Cassop has a 50kw turbine in its school field, enough to power the whole school.
"We need a wind speed of five metres per second to generate power," says Mr McManners. "To model that for the children we ran races to work out how fast they could run in metres per second."
At 15mps, a very windy day, the power is enough for all the school's needs, with surplus energy fed back into the national grid.
The turbine was opened by Tony Blair in 1999, and is only one of many innovations at Cassop - possibly the greenest school in the country.
The school serves two former mining villages. Until 1983 the landscape was dominated by massive pit heaps and a colliery. The area once again produces its own power, but the turbine produces no pollution.
Cassop is heated by a boiler using recycled wood pellets. The pulverised wood comes from Durham's biggest landfill site, conveniently sited next door to the school.
The school has a garden maintained by the children.
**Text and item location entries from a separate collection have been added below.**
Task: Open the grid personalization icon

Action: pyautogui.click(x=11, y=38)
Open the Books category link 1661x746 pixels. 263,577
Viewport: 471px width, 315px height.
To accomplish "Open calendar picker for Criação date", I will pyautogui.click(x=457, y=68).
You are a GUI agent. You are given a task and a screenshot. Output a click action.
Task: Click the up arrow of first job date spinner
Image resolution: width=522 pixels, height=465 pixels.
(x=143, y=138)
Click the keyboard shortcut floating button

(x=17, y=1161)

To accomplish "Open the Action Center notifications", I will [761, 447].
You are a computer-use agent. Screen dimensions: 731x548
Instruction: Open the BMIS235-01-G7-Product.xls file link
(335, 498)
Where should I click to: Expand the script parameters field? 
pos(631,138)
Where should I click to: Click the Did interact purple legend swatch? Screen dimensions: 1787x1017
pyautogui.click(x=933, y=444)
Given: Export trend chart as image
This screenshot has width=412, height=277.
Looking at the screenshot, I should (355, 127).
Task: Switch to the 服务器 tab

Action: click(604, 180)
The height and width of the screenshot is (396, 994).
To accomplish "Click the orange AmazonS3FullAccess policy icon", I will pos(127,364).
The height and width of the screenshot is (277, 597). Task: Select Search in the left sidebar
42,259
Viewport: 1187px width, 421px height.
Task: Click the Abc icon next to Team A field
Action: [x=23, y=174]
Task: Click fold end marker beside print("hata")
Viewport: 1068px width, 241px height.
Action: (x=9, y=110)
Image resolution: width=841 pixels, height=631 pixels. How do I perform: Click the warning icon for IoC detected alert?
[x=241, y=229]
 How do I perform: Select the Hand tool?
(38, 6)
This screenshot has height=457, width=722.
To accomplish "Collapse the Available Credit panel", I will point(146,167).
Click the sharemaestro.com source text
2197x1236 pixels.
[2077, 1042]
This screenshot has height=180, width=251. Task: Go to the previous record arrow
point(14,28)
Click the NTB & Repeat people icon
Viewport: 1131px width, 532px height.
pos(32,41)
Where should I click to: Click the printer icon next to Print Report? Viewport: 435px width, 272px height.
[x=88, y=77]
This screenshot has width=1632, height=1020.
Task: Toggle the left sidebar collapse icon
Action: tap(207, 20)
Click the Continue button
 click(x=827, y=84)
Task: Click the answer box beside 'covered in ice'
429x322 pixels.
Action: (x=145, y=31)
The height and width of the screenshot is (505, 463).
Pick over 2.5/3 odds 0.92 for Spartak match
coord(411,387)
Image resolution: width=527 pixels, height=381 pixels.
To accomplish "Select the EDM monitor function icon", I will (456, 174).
An early development was the planting of 100 trees, one for each family with a child at the school.
"Each family has a tree, and they know which is theirs," says Mr McManners.
There's also an annual walk around the village, plans for solar panels, an energy workshop and a healthy eating policy. The tuck shop sells fruit portions, and is run by the children.
Children have been involved in environmental projects and each year at lambing time Year 1 visits Mr McManners's smallholding, to see his collection of Swaledale and blue-faced Leicester sheep.
"I've been teaching for 30-odd years, and I just know that when we have work of the highest quality, when children really function at their best, is when they have first-hand experience - and environmental material is ideal for that.
"I think the loss of Eco-Schools funding is a great shame. Eco-Schools offers people a practical way to make progress."
The Office for Standards in Education has commented on the educational gains for schools who opt for sustainability. A report last year found that education for sustainable development (ESD) worked best when pupils were encouraged to initiate changes. Inspectors noted that it had been linked to drops in vandalism.
Mr McManners believes ecology education must be practical. "You have to enthuse the children about the environment and then they see a purpose in protecting it."